Technical Breakthroughs in AI Architecture
Innovative Architecture Features
What makes the architecture of DiffusionGemma innovative? Key features include:
- Bidirectional Attention Mechanism: Allows tokens to reference both past and future context during generation, enhancing output quality.
- Hybrid Attention Modes: Switches between causal attention (for prompt ingestion) and bidirectional attention (for refinement), optimizing performance.

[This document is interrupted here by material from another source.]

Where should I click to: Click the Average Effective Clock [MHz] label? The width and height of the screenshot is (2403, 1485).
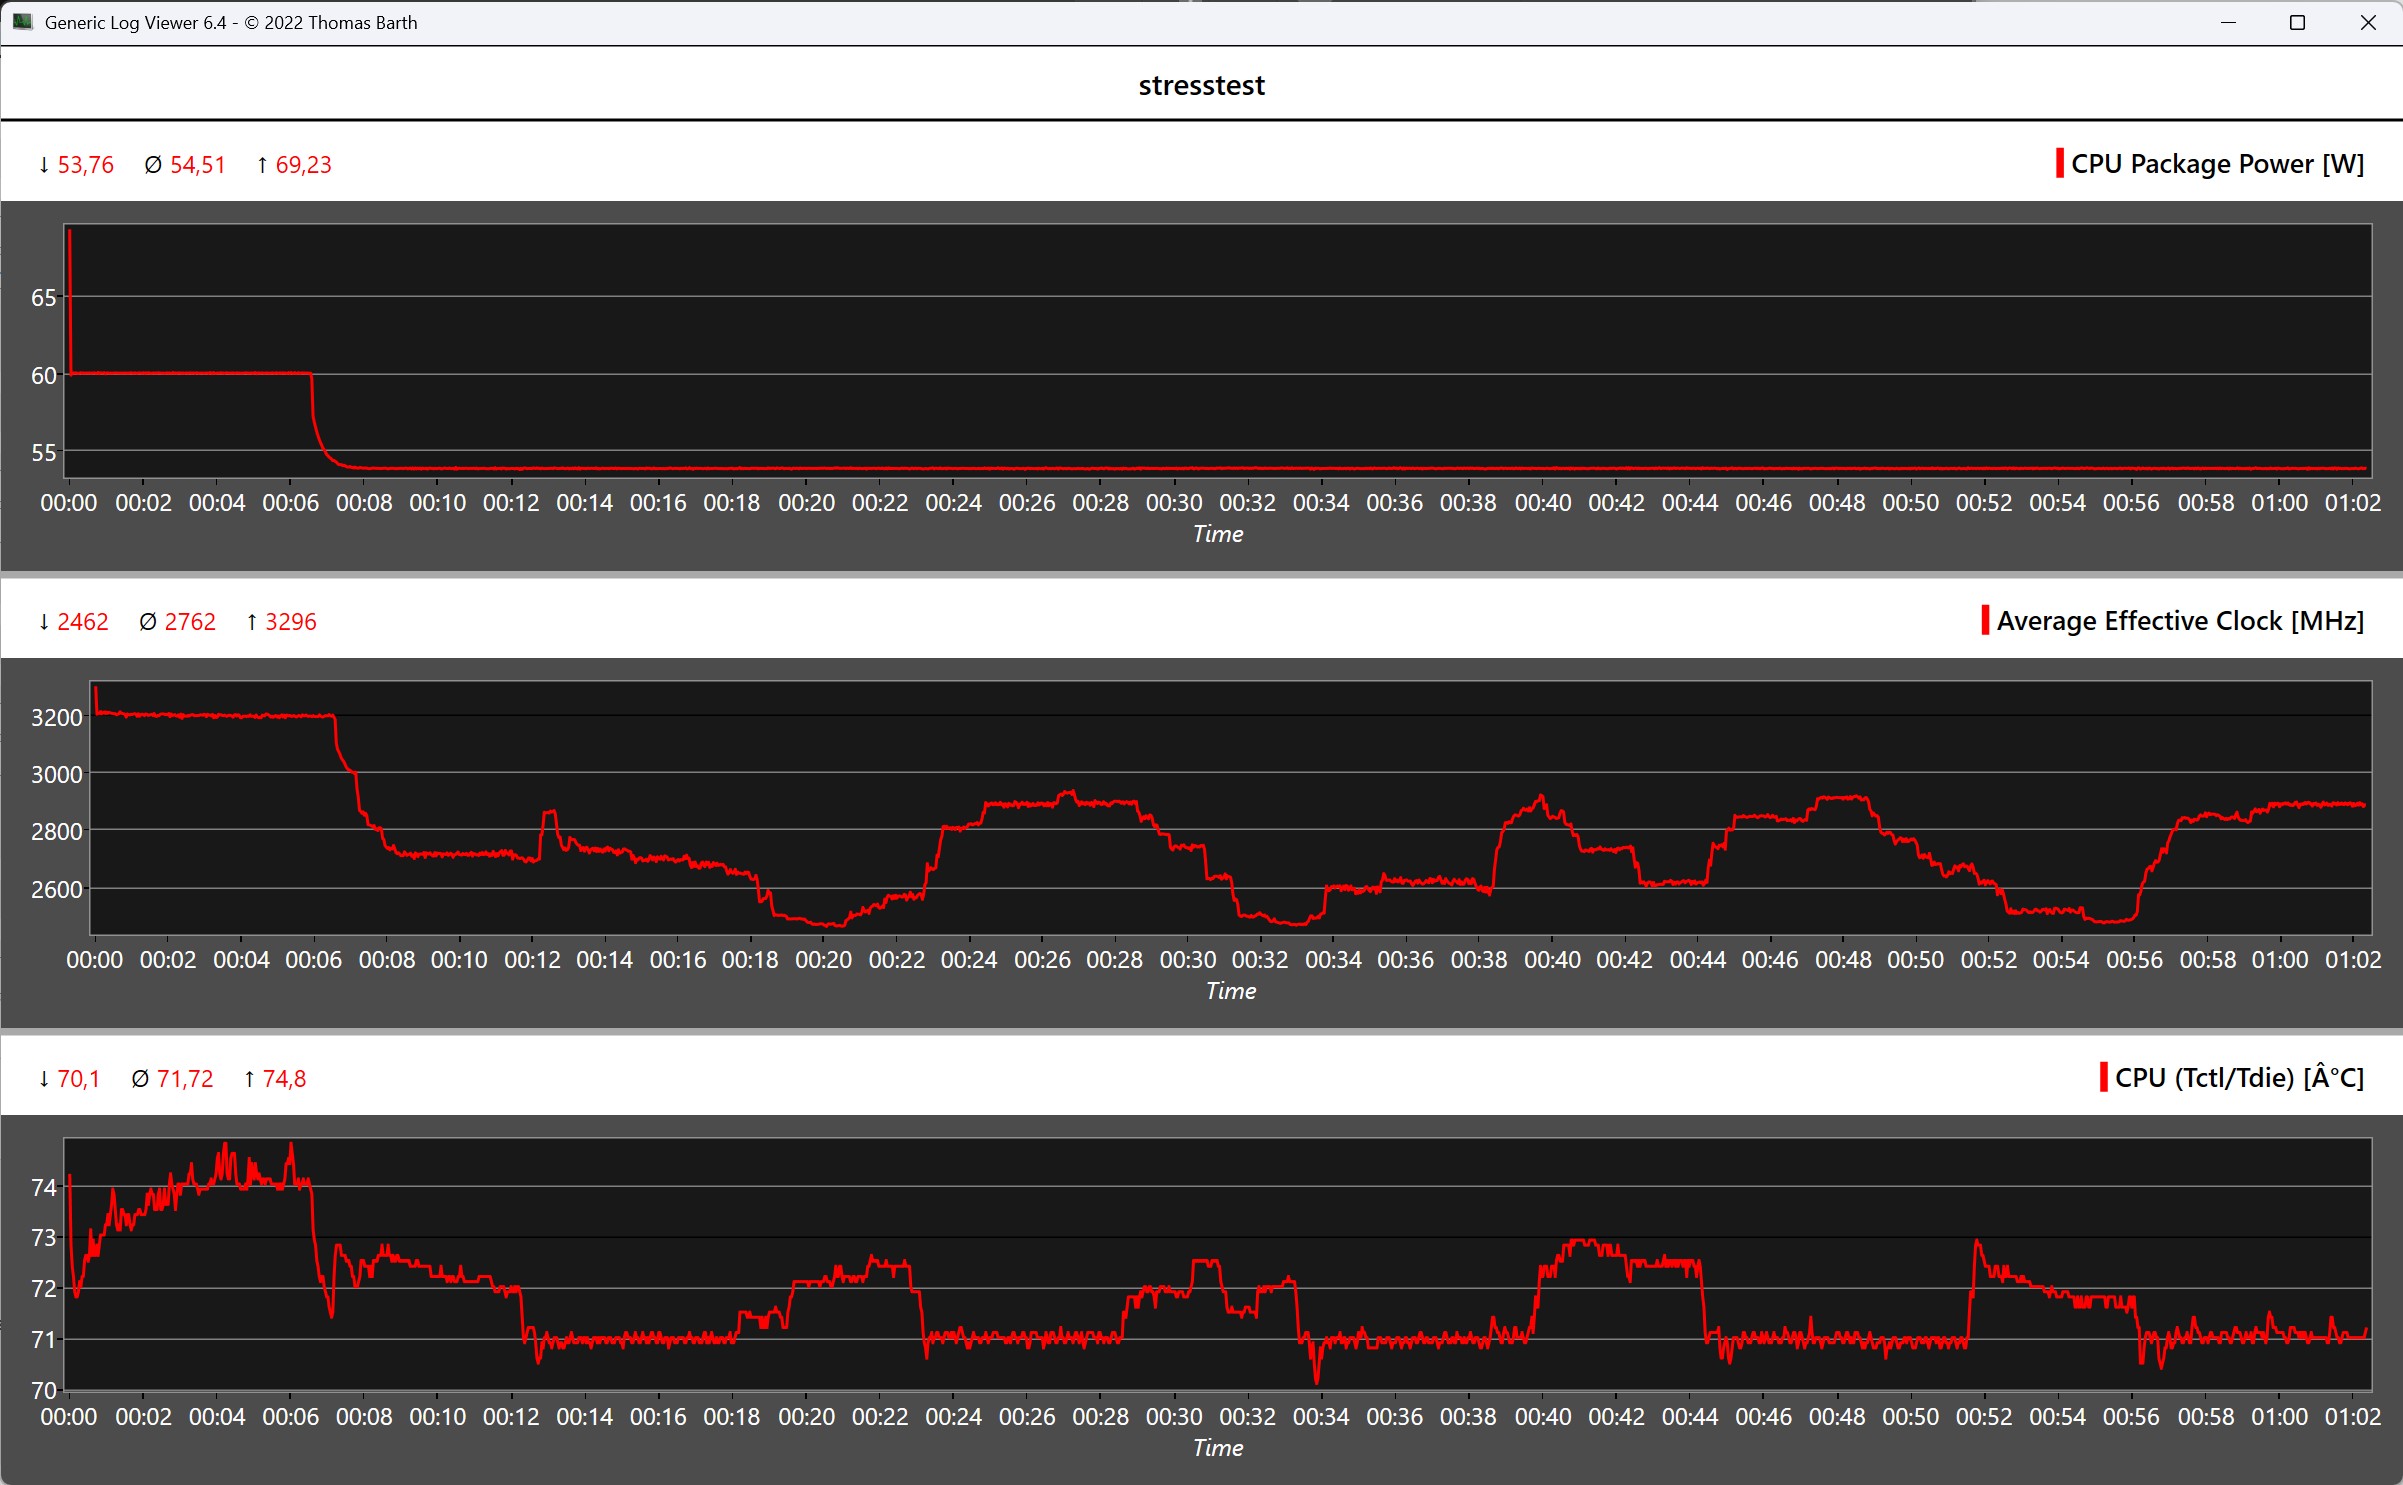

- Block Autoregressive Diffusion Technique: Combines parallel processing with sequential stability for long-form outputs, improving efficiency.
Optimized Hardware Performance
How does DiffusionGemma perform on hardware? Quantized to 18GB VRAM, it achieves:
- 700+ tokens/sec on RTX 5090 consumer GPUs, showcasing powerful hardware optimization.
- Native support for NVIDIA's NVFP4 4-bit floating-point format enhances computational efficiency.
- Day-one compatibility with vLLM, Transformers, and Unsloth frameworks ensures seamless integration.
- The output quality of DiffusionGemma remains lower than that of standard Gemma 4.
- Speed gains of DiffusionGemma peak in low-concurrency local deployments.
- For cloud production workloads, it is still recommended to use autoregressive models.